__EXCERPTED RECORDS__:
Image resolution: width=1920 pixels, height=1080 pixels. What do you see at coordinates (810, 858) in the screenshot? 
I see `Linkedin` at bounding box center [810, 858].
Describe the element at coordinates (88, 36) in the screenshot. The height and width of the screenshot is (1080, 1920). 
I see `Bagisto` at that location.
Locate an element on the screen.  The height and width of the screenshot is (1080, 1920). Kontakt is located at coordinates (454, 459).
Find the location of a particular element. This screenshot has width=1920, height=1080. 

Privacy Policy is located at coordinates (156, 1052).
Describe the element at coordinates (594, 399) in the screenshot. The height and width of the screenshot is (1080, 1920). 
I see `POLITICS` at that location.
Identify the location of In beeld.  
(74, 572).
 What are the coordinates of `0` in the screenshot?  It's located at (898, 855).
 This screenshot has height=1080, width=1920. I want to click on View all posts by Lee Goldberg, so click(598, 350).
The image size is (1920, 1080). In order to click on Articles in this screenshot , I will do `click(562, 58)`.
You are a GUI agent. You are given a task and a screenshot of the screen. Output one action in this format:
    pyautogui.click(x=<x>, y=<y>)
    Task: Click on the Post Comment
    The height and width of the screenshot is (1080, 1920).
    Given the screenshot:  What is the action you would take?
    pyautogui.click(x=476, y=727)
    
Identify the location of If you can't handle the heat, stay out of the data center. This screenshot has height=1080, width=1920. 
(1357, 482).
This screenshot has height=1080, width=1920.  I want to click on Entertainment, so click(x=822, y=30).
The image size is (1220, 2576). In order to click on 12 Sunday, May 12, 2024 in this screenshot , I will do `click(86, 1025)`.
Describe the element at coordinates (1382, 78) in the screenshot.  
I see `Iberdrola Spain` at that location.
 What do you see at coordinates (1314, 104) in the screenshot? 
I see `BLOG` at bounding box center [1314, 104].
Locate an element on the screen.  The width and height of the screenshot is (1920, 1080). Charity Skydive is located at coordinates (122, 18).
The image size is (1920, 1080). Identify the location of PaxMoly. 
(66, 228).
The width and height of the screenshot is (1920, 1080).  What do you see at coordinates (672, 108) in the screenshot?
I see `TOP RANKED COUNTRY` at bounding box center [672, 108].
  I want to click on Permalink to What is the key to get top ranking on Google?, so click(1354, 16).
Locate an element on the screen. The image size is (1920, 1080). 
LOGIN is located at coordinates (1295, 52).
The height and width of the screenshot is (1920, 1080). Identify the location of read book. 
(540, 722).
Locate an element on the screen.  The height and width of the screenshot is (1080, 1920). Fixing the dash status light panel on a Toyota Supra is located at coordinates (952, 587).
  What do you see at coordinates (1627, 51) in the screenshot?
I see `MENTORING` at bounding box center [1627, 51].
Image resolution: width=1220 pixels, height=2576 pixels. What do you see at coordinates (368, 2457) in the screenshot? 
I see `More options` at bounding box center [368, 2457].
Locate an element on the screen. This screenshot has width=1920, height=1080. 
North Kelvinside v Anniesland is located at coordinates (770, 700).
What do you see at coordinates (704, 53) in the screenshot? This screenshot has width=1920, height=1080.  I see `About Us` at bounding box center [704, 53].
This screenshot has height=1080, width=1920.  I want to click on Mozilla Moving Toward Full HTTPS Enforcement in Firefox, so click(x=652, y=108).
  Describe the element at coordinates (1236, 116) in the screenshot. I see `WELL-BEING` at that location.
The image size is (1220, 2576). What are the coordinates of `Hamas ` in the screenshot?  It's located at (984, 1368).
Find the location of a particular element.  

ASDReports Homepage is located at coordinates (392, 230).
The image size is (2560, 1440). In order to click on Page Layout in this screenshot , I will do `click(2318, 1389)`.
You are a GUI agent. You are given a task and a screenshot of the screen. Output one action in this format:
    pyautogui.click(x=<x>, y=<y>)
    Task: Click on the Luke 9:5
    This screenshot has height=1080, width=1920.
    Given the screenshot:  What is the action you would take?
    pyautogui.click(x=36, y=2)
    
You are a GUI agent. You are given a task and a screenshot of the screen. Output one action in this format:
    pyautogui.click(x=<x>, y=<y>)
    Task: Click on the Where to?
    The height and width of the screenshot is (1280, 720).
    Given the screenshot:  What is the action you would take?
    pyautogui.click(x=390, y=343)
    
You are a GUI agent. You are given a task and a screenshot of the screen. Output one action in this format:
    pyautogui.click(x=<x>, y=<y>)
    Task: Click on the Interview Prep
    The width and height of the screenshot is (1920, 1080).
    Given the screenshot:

__EXERCISE BRIEF__: Rewrite the lines above with every "GUI agent" changed to "desktop automation agent", keeping all other text the same.

__EXERCISE RESULT__:
Image resolution: width=1920 pixels, height=1080 pixels. What do you see at coordinates (810, 858) in the screenshot? 
I see `Linkedin` at bounding box center [810, 858].
Describe the element at coordinates (88, 36) in the screenshot. The height and width of the screenshot is (1080, 1920). 
I see `Bagisto` at that location.
Locate an element on the screen.  The height and width of the screenshot is (1080, 1920). Kontakt is located at coordinates (454, 459).
Find the location of a particular element. This screenshot has width=1920, height=1080. 

Privacy Policy is located at coordinates (156, 1052).
Describe the element at coordinates (594, 399) in the screenshot. The height and width of the screenshot is (1080, 1920). 
I see `POLITICS` at that location.
Identify the location of In beeld.  
(74, 572).
 What are the coordinates of `0` in the screenshot?  It's located at (898, 855).
 This screenshot has height=1080, width=1920. I want to click on View all posts by Lee Goldberg, so click(598, 350).
The image size is (1920, 1080). In order to click on Articles in this screenshot , I will do `click(562, 58)`.
You are a desktop automation agent. You are given a task and a screenshot of the screen. Output one action in this format:
    pyautogui.click(x=<x>, y=<y>)
    Task: Click on the Post Comment
    The height and width of the screenshot is (1080, 1920).
    Given the screenshot:  What is the action you would take?
    pyautogui.click(x=476, y=727)
    
Identify the location of If you can't handle the heat, stay out of the data center. This screenshot has height=1080, width=1920. 
(1357, 482).
This screenshot has height=1080, width=1920.  I want to click on Entertainment, so click(x=822, y=30).
The image size is (1220, 2576). In order to click on 12 Sunday, May 12, 2024 in this screenshot , I will do `click(86, 1025)`.
Describe the element at coordinates (1382, 78) in the screenshot.  
I see `Iberdrola Spain` at that location.
 What do you see at coordinates (1314, 104) in the screenshot? 
I see `BLOG` at bounding box center [1314, 104].
Locate an element on the screen.  The width and height of the screenshot is (1920, 1080). Charity Skydive is located at coordinates (122, 18).
The image size is (1920, 1080). Identify the location of PaxMoly. 
(66, 228).
The width and height of the screenshot is (1920, 1080).  What do you see at coordinates (672, 108) in the screenshot?
I see `TOP RANKED COUNTRY` at bounding box center [672, 108].
  I want to click on Permalink to What is the key to get top ranking on Google?, so click(1354, 16).
Locate an element on the screen. The image size is (1920, 1080). 
LOGIN is located at coordinates (1295, 52).
The height and width of the screenshot is (1920, 1080). Identify the location of read book. 
(540, 722).
Locate an element on the screen.  The height and width of the screenshot is (1080, 1920). Fixing the dash status light panel on a Toyota Supra is located at coordinates (952, 587).
  What do you see at coordinates (1627, 51) in the screenshot?
I see `MENTORING` at bounding box center [1627, 51].
Image resolution: width=1220 pixels, height=2576 pixels. What do you see at coordinates (368, 2457) in the screenshot? 
I see `More options` at bounding box center [368, 2457].
Locate an element on the screen. This screenshot has width=1920, height=1080. 
North Kelvinside v Anniesland is located at coordinates (770, 700).
What do you see at coordinates (704, 53) in the screenshot? This screenshot has width=1920, height=1080.  I see `About Us` at bounding box center [704, 53].
This screenshot has height=1080, width=1920.  I want to click on Mozilla Moving Toward Full HTTPS Enforcement in Firefox, so click(x=652, y=108).
  Describe the element at coordinates (1236, 116) in the screenshot. I see `WELL-BEING` at that location.
The image size is (1220, 2576). What are the coordinates of `Hamas ` in the screenshot?  It's located at (984, 1368).
Find the location of a particular element.  

ASDReports Homepage is located at coordinates (392, 230).
The image size is (2560, 1440). In order to click on Page Layout in this screenshot , I will do `click(2318, 1389)`.
You are a desktop automation agent. You are given a task and a screenshot of the screen. Output one action in this format:
    pyautogui.click(x=<x>, y=<y>)
    Task: Click on the Luke 9:5
    This screenshot has height=1080, width=1920.
    Given the screenshot:  What is the action you would take?
    pyautogui.click(x=36, y=2)
    
You are a desktop automation agent. You are given a task and a screenshot of the screen. Output one action in this format:
    pyautogui.click(x=<x>, y=<y>)
    Task: Click on the Where to?
    The height and width of the screenshot is (1280, 720).
    Given the screenshot:  What is the action you would take?
    pyautogui.click(x=390, y=343)
    
You are a desktop automation agent. You are given a task and a screenshot of the screen. Output one action in this format:
    pyautogui.click(x=<x>, y=<y>)
    Task: Click on the Interview Prep
    The width and height of the screenshot is (1920, 1080).
    Given the screenshot:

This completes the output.